By the end of the six-week-long event played across Australia and New Zealand, Faulkner’s 30 percent “buzz” of 1 million tweets made him the online MVP, well before he earned player of the match versus Cup co-host New Zealand.
Sports provide opinionated natural language data, ripe for machine learning opportunities. That’s one of the reasons our team at IBM Research’s lab in India customized IBM BigInsights’ “social data accelerator” plug-in to scan Twitter for all things Cricket World Cup.
All told we scanned between 700 and 800 keywords per match, ranging from obvious ones like names of players, referees, and stadiums, to cricket-specific technology like “spidercam,” and “UDRS.”
We also scanned several hashtags like the broadly used #cwc15, and match-specific ones like #INDvPAK, among many others, and Twitter handles of popular cricket players, sports journalists covering the Cup, retired players and cricket organizations.
And at every hour, every day of the Cup from February 14 to March 29, we ingested relevant tweets and analyzed about 100,000 tweets per match on an average, reaching a peak of 1 million during the semi-final and final matches. We could then analyze sentiment about teams, rivalries, players, and play on the field, as well as fine-grained temporal analytics around short-lived in-game action like boundaries, sixes and wickets to generate insights about which particular event generated more social media attention.
All of this advanced data curation and integration capabilities, coupled with text mining and natural language processing, was continuously delivering insights through the @scorewithdata Twitter handle and to CNN-IBN, a leading English news TV channel tracking the Cup. All to give fans a new dimension and connection to the 14 countries and 49 matches.

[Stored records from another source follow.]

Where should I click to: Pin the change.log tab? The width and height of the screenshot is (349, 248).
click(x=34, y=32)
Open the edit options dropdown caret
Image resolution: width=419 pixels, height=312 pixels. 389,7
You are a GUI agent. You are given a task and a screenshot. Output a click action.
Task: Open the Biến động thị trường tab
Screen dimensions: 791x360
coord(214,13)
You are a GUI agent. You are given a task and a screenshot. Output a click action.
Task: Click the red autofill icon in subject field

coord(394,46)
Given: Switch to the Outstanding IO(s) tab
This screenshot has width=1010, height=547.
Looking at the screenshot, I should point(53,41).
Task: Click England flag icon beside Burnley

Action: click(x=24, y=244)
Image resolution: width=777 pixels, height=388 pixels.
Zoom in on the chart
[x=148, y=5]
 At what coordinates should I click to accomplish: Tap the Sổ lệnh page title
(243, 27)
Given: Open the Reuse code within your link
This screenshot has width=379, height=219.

In addition to temporal analytics and social sentiment analytics, we ranked celebrity tweets during the course of the match using an Influencer Index – a metric that helped predict which tweet will generate the maximum retweets. We routinely generated interesting insights too, such as the buzz around the retirement “farewell” for Pakistan’s Misbah-ul-Haq and Shahid Afridi. They generated more than four times as much online chatter as the farewells for Sri Lanka’s Kumar Sangakkara and Mahela Jayawardene. And controversial umpires gained their fair share of unwanted attention. On-field umpire Aleem Dar became the most-talked-about referee during the quarter-final week (with 61 percent of Cup social media chatter) due to controversial “excessive height,” and “no ball” decisions in the India-Bangladesh match.

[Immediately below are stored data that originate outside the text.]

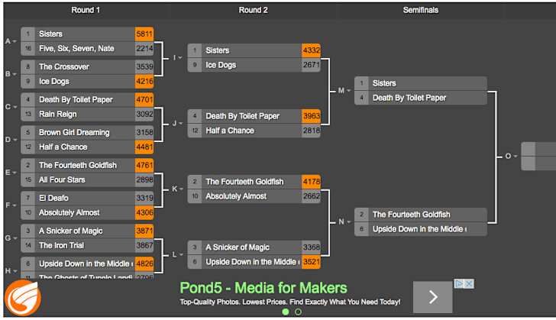Viewport: 556px width, 320px height.
Task: Select the first green pagination dot
Action: (286, 312)
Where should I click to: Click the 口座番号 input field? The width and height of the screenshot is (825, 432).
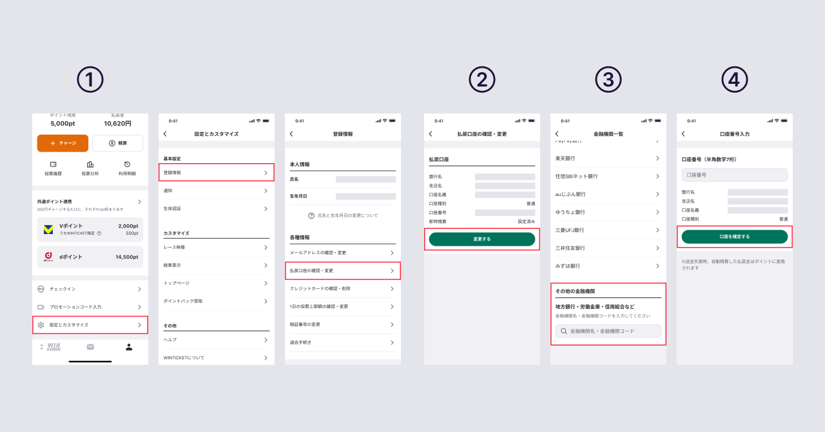point(734,175)
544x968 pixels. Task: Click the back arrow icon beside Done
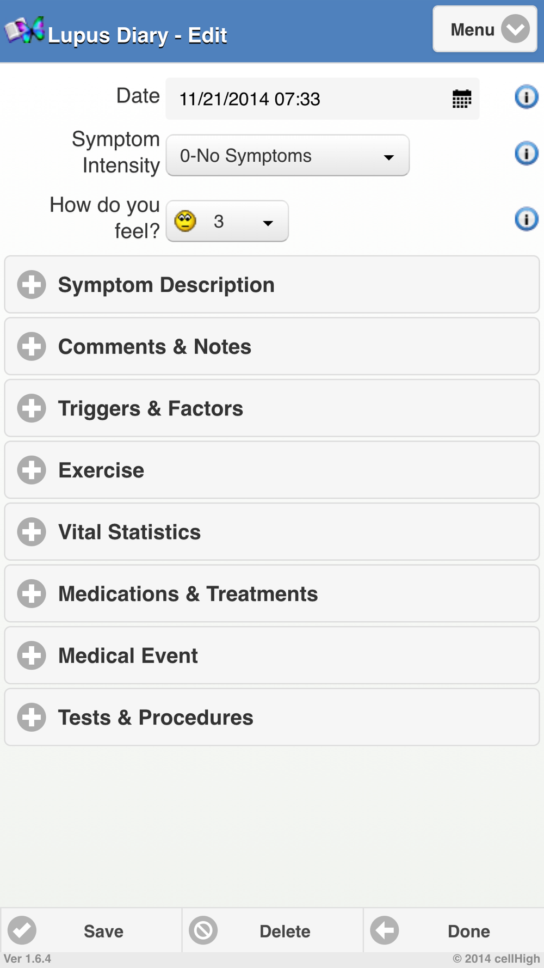385,930
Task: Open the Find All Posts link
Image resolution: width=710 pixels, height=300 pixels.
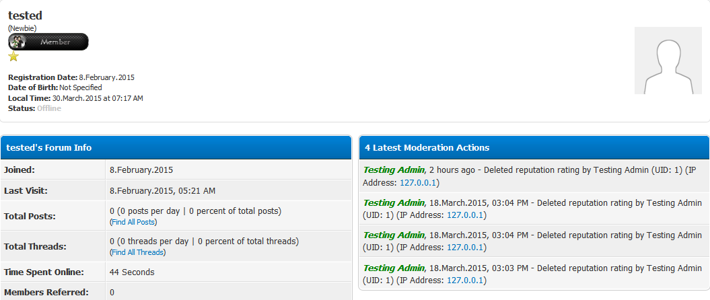Action: click(133, 222)
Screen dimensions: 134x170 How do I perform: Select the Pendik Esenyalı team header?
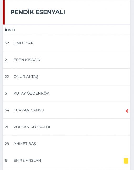[x=38, y=12]
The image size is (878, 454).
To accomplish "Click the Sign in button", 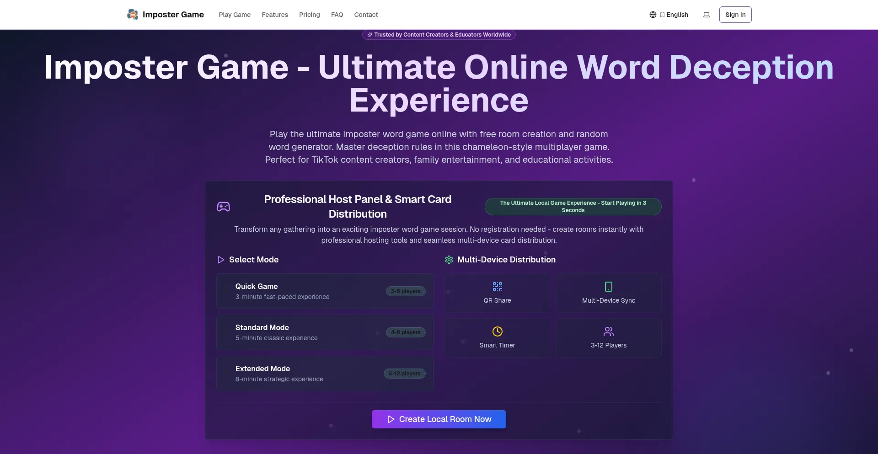I will (x=735, y=15).
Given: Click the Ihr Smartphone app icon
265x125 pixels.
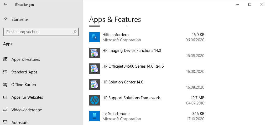Looking at the screenshot, I should 95,116.
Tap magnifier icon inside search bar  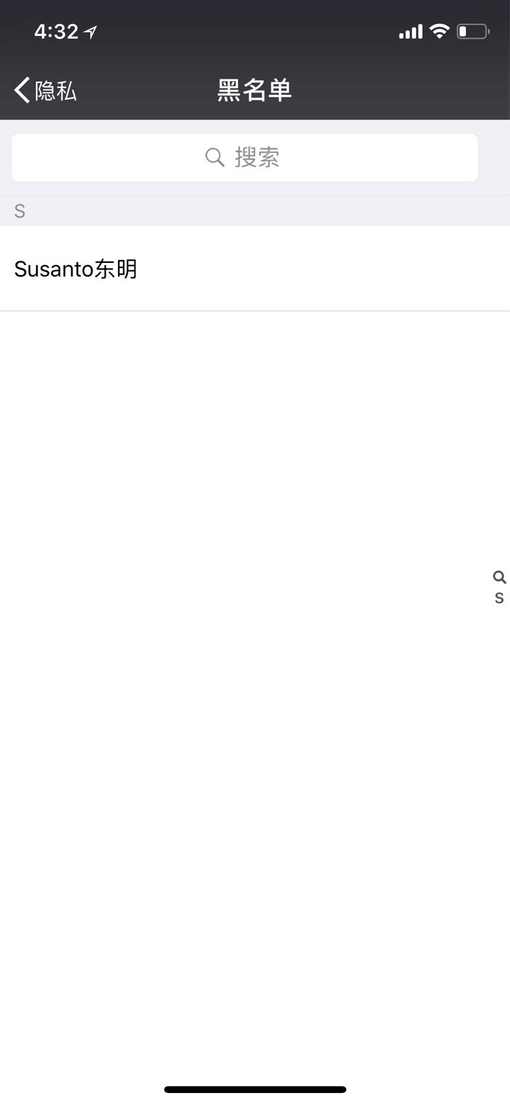215,158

This analysis gave media agency Ogilvy and CNN-IBN splashy graphics to show during matches, like when India’s batsman Virat Kohli had the most buzz in their match against Australia at 46 percent – but 14 percent of it was negative (also the highest among players in this match). It was a clear reflection of his sub-par performance in the eyes of a billion of his countrymen.

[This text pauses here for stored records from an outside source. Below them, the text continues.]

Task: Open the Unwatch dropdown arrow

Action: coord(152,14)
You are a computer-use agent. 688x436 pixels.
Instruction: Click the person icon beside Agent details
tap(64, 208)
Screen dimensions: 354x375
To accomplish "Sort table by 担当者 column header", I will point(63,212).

We also shared more specific statistics about in-game actions, like when New Zealand’s Grant Elliot hit the game-winning “towering six” off of South Africa’s Dale Steyn. This event generated more tweets than any other boundary, six or wicket in that match, as it signaled an end to a nail-biting thriller match.
Sports: The Perfect Data Generator for Sentiment Analysis
Real time analysis gives fans a closer connection to their favorite teams and players. In this new multimedia world of the second screen, they can rub digital elbows with celebrities, like TV personality Harsha Bhogle during India’s match with Australia.
And they can see how their reactions stack up with others – like the fact that, despite the India-Bangladesh match being the most popular match amongst the four quarter-finals, the bowler and an all-rounder with the most buzz was neither an Indian nor a Bangladeshi, but rather two Pakistanis (Wahab Riaz and Shahid Afridi respectively).
Sports, though, aren’t the only areas that IBM Research has delivered insights based on social media. For example, our team analyzed chatter about the 2013 elections in the Philippines. We’re continuously developing and refining the text mining, Natural Language Processing, and data integration algorithms based on what we learn from these engagements – and this is still the beginning.
Improving the ability to understand human language will help machines provide better information for everything from a doctor’s medical diagnosis, to a meteorologist’s weather forecast.